Copy out the material starting at the line containing "Click the Code to" and ending after the line containing "[x=7, y=53]".

● **INFORMATION PROVIDED**:
-=-=-=-=-

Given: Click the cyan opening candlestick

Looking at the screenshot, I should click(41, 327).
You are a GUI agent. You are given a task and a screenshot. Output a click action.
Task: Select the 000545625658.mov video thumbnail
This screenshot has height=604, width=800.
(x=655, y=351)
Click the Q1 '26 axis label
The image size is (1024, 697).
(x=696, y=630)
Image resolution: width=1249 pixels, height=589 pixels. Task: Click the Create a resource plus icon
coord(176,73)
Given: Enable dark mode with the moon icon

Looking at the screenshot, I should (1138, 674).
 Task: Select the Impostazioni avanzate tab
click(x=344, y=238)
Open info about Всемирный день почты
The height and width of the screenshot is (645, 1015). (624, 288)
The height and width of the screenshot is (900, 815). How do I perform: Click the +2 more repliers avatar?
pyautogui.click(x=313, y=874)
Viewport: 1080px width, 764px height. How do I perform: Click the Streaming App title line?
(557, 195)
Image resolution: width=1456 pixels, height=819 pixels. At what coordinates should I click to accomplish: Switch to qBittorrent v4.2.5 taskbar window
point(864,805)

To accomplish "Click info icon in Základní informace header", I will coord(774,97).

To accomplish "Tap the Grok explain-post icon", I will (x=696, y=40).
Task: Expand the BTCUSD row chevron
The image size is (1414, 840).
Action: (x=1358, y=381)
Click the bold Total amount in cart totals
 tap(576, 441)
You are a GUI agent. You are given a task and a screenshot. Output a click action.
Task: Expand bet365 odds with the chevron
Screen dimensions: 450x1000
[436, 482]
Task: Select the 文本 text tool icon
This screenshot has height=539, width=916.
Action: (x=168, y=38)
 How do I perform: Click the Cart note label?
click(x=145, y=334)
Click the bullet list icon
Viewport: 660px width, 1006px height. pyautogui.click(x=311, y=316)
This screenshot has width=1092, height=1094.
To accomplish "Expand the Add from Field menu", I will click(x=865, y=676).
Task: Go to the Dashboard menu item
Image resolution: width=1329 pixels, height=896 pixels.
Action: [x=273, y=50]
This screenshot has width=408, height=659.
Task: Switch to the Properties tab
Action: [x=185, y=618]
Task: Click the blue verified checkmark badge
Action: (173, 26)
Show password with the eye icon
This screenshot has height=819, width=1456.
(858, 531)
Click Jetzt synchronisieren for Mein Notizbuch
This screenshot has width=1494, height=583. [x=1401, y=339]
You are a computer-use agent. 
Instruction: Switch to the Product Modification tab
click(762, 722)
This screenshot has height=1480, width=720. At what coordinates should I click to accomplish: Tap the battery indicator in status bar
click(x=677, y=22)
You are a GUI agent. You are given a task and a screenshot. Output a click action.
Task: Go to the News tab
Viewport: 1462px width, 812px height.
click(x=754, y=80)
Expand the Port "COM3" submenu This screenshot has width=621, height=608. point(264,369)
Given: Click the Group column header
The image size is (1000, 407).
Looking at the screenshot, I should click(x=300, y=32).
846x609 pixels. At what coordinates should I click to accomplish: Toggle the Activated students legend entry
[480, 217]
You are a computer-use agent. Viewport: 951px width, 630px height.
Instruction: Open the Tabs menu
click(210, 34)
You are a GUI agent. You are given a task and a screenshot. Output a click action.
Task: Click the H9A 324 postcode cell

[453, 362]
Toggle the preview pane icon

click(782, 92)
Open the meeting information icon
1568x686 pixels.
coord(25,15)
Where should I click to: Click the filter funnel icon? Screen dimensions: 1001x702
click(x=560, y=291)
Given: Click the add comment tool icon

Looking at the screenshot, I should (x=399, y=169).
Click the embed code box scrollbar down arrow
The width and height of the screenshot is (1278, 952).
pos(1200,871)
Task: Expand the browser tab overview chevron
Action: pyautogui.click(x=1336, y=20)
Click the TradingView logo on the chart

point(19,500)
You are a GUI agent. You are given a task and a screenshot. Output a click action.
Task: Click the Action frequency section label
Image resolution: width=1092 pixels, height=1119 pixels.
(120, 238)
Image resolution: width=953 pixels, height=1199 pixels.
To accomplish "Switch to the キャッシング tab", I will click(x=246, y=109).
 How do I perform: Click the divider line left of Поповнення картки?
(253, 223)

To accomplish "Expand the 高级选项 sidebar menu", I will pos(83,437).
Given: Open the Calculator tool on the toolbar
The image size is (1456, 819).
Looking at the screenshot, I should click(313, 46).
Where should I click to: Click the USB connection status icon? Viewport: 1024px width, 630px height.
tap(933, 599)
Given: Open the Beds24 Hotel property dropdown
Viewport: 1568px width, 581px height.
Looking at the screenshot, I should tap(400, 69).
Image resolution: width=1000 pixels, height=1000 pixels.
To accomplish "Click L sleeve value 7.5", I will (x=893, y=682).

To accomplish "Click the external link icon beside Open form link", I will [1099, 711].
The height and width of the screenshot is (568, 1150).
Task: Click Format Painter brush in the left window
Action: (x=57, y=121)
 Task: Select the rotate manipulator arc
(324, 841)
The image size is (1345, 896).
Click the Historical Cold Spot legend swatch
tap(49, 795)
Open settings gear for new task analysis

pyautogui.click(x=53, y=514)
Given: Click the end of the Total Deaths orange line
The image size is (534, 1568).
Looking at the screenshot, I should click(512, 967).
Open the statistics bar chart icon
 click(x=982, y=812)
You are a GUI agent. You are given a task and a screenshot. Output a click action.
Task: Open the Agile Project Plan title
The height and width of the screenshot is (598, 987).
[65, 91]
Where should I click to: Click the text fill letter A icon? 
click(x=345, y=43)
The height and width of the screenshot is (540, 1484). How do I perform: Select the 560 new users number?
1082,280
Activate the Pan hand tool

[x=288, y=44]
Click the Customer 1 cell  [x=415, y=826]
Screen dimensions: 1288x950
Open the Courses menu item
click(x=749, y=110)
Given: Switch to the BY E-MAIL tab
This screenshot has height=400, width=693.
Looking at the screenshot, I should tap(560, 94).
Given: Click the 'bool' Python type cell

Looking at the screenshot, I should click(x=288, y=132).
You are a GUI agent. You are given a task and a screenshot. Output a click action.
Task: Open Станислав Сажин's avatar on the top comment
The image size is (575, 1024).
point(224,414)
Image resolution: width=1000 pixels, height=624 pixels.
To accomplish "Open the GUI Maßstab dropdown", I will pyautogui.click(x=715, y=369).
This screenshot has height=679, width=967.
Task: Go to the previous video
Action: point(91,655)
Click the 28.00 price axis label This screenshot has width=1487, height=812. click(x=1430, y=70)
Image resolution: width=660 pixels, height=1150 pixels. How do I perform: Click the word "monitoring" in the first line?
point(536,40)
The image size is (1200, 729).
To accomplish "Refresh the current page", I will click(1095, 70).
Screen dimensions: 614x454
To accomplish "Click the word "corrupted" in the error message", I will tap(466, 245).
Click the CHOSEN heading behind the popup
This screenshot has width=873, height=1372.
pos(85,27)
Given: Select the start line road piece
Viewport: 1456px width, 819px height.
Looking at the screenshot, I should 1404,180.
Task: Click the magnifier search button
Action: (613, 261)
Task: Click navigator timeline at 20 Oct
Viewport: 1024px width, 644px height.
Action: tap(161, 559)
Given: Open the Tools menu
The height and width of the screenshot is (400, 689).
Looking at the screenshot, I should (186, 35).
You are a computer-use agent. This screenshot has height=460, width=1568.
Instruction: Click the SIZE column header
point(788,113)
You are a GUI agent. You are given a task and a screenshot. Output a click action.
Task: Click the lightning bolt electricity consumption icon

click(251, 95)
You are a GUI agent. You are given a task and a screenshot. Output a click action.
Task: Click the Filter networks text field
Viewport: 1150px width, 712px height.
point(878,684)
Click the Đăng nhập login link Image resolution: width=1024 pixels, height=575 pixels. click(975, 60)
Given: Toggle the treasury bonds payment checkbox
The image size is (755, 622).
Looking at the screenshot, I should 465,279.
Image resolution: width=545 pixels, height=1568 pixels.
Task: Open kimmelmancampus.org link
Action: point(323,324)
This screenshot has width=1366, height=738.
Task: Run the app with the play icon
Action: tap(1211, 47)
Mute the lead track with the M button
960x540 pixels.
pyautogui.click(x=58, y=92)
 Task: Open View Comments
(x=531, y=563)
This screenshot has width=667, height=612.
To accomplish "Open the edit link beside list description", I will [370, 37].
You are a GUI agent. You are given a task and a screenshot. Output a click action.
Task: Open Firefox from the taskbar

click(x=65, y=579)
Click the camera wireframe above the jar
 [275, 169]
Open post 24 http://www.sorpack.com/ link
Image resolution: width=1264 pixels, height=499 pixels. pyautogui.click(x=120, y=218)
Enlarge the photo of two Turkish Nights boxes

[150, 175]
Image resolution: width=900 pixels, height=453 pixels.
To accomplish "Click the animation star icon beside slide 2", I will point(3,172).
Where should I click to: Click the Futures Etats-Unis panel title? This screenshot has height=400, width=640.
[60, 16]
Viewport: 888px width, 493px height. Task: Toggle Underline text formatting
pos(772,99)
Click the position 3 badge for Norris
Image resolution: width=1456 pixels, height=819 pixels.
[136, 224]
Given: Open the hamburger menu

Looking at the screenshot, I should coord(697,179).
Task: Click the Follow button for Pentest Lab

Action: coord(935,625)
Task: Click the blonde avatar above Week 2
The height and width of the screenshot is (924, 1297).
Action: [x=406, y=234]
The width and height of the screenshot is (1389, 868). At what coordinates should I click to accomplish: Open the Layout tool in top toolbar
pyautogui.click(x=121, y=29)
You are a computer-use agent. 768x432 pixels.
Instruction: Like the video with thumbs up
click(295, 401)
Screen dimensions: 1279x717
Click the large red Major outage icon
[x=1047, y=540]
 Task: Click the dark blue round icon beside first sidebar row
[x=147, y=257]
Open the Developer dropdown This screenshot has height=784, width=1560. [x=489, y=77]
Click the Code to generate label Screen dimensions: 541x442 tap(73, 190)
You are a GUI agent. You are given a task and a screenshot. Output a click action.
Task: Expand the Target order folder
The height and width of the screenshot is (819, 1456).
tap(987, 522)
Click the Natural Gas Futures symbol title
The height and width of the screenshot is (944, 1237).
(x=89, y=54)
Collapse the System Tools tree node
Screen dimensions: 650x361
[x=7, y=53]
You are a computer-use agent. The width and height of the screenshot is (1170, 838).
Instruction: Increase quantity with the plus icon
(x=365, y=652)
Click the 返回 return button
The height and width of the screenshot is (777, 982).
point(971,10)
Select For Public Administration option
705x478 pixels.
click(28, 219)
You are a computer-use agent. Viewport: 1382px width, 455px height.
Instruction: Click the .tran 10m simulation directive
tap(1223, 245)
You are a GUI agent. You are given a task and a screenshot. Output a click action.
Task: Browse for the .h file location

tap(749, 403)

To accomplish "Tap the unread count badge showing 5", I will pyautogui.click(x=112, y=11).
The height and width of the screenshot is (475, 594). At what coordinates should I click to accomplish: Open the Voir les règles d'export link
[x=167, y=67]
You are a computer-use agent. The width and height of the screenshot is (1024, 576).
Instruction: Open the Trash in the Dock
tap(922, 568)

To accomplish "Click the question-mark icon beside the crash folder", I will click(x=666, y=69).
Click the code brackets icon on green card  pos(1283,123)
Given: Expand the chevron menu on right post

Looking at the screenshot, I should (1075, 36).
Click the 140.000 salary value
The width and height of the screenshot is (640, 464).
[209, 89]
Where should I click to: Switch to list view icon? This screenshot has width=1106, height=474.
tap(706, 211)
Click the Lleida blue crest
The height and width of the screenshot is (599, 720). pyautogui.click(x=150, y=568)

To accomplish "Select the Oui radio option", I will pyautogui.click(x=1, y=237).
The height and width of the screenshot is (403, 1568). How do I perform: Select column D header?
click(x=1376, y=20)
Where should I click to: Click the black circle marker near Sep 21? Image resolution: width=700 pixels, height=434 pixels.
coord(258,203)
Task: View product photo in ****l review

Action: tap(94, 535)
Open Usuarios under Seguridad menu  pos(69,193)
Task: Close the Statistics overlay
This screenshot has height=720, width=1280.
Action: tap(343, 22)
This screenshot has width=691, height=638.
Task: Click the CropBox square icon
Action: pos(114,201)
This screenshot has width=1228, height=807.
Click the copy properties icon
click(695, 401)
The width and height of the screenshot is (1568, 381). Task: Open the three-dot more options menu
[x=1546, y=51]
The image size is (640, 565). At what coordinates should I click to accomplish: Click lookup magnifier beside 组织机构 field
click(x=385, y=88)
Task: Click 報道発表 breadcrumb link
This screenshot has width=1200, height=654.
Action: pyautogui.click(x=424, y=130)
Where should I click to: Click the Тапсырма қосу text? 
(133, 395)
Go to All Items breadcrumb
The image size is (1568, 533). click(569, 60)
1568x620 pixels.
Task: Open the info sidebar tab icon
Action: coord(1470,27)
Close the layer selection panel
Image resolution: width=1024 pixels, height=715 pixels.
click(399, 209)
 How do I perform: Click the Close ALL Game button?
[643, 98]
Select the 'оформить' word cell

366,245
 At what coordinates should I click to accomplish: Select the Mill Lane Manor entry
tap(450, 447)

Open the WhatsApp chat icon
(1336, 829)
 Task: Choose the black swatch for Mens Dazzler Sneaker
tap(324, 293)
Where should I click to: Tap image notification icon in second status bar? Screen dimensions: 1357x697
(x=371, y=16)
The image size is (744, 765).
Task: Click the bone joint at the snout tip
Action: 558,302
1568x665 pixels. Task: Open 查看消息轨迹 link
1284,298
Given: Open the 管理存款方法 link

-=-=-=-=-

● **COMPLETE ANSWER**:
Click the Code to generate label Screen dimensions: 541x442 tap(73, 190)
You are a GUI agent. You are given a task and a screenshot. Output a click action.
Task: Expand the Target order folder
The height and width of the screenshot is (819, 1456).
tap(987, 522)
Click the Natural Gas Futures symbol title
The height and width of the screenshot is (944, 1237).
(x=89, y=54)
Collapse the System Tools tree node
Screen dimensions: 650x361
[x=7, y=53]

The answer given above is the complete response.